I'm looking at setting up a tool for collecting usage data and KPIs from multiple systems on various platforms. We'd like to regularly report on key indicators on system usage and health. It doesn't need to be real time monitoring just monthly indicators of performance and usage.
The systems that would feed into would be vary from Solaris boxes running large ERP app, to IIS running our intranet. We'll agree on 2-5 kpi's for each, then write some sort of script to extract the data from each system. The data would vary from usage by user name, usage by app, to performance data such as response time from each site.
Is there any off the shelf applications out there for storing and reporting varied metrics?
In my case it needs to be free to cheap, otherwise we'll just create and maintain a small DB ourselves.

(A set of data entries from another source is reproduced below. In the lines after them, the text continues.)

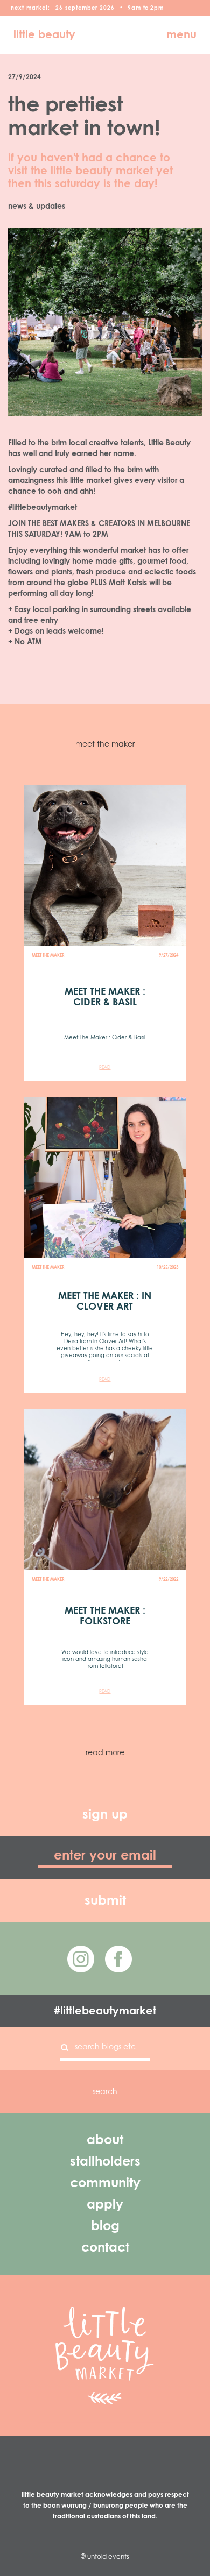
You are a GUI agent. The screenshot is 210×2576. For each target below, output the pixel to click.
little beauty (44, 35)
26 (59, 8)
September (81, 8)
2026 (107, 8)
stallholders (105, 2161)
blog (105, 2226)
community (105, 2183)
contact (105, 2248)
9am (134, 8)
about (105, 2140)
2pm (157, 8)
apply (105, 2204)
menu (181, 35)
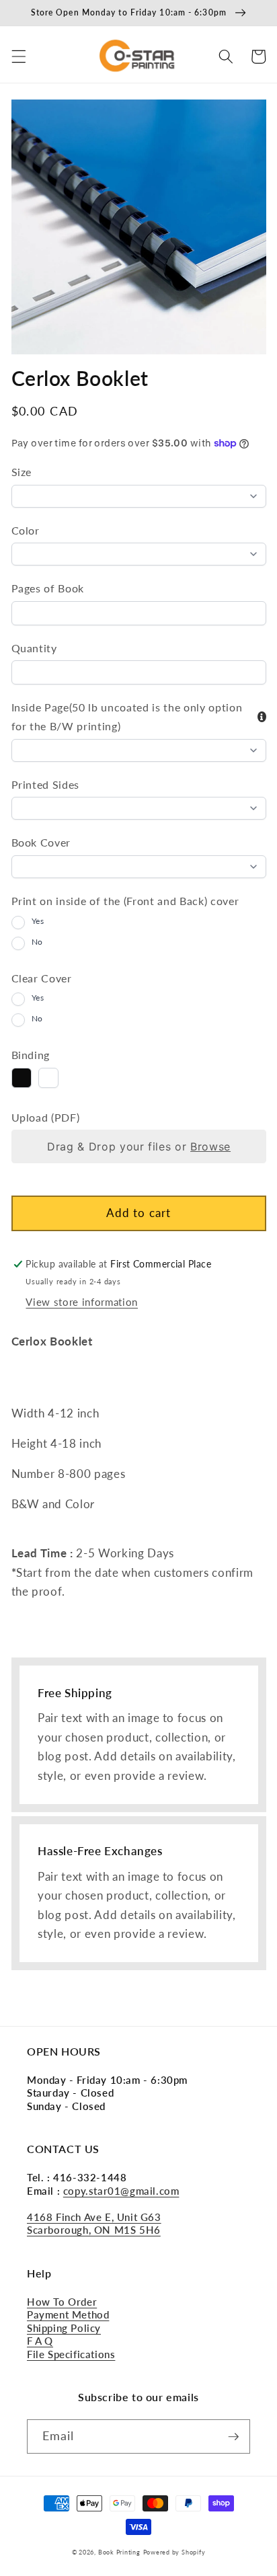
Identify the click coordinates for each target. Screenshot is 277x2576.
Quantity (34, 647)
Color (25, 530)
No (37, 942)
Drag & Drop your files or (138, 1146)
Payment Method (68, 2314)
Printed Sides (45, 784)
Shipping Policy (64, 2328)
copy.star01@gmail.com (121, 2191)
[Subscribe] (233, 2436)
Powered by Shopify (174, 2552)
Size (21, 471)
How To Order (62, 2302)
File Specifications (71, 2354)
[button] (18, 56)
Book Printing (119, 2552)
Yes (38, 921)
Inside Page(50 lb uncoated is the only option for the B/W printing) (127, 716)
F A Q (40, 2341)
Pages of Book (48, 588)
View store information (82, 1302)
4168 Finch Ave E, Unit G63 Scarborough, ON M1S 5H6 (94, 2223)
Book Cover (41, 842)
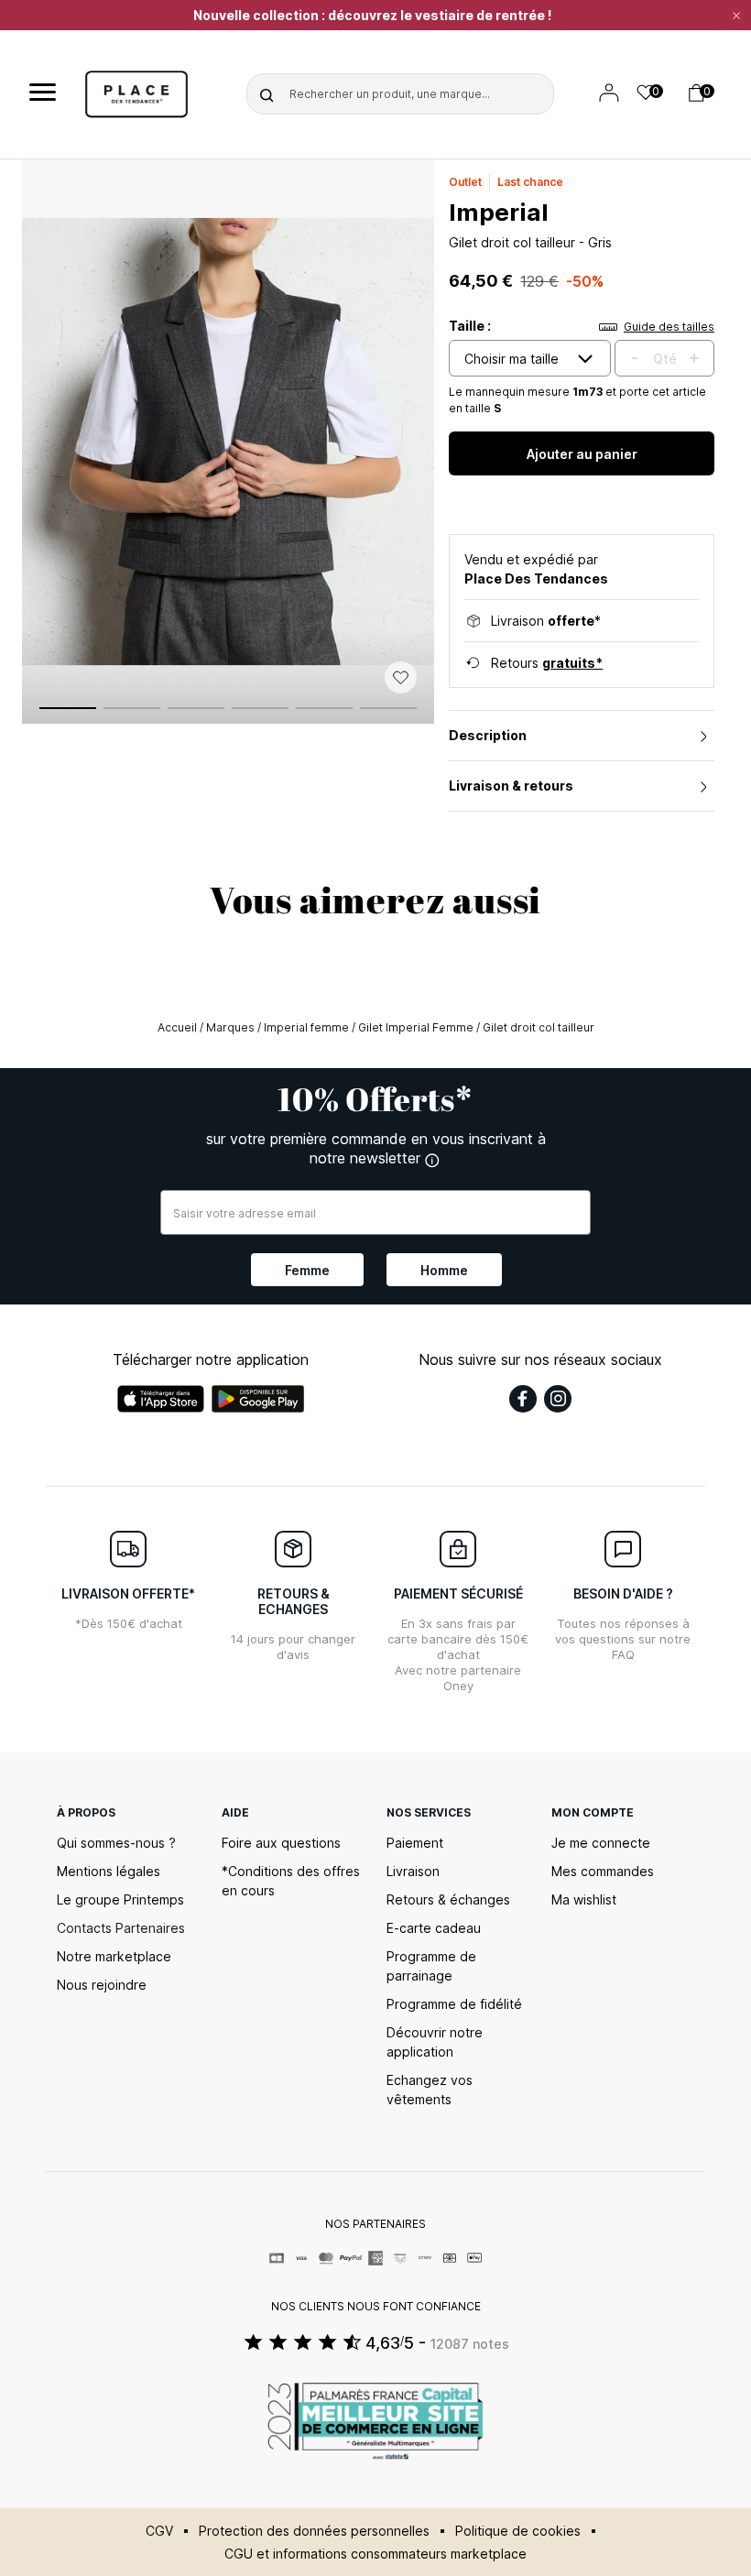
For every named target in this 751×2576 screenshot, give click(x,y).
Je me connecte (600, 1842)
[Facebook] (523, 1399)
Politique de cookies (518, 2530)
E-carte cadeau (433, 1928)
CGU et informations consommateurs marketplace (375, 2553)
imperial (499, 212)
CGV (159, 2530)
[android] (258, 1399)
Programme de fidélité (454, 2004)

Have a look at Polymon. http://polymon.codeplex.org
From what your describing, it's exactly what you're after.
And free.
"Is there any off the shelf applications out there for storing and reporting varied metrics?"
Your operating system? :)
Does the metrics data consist of simple numbers, the semantics of which are understood by your scripts? SNMP can pull a variety of data from cross-platform systems but you have to specify exec calls for anything not in the usual MIB.
As you say I think the custom approach is the one that will work best for you, just some scripts and a database.
There are a number of different commercial tools for monitoring, HP OpenView Operations specifically the performance monitor come to mind for your purpose, but they are all very expensive. I think you should start by not saying what you want but rather what you are hoping to achieve: "We'd like to regularly report on key indicators on system usage and health". Are you looking at the hardware health of servers in your environment? HP SIM or another SNMP based tool is going to be appropriate here. Are you looking for system vital stats like CPU usage, hard disk space, network usage? For linux you want sar, collectd. For windows you can get these stats I think by talking SNMP.
It may be more appropriate, depending on your environment, to concentrate on monitoring application performance and health rather than the underlying OS. CPU, network spikes are crude measures and it in a complex environment are not necessarily something you care about. Measure your transactions per/second first so you know whether you even have an issue to investigate.
It could be appropriate to look at log monitoring tools like splunk as your systems will often tell you if something is amiss. Again, it depends on what you are really trying to achieve.
OVO is probably the tool that would do what you want, but it is expensive. For open source tools look at cacti, nagios and collectd.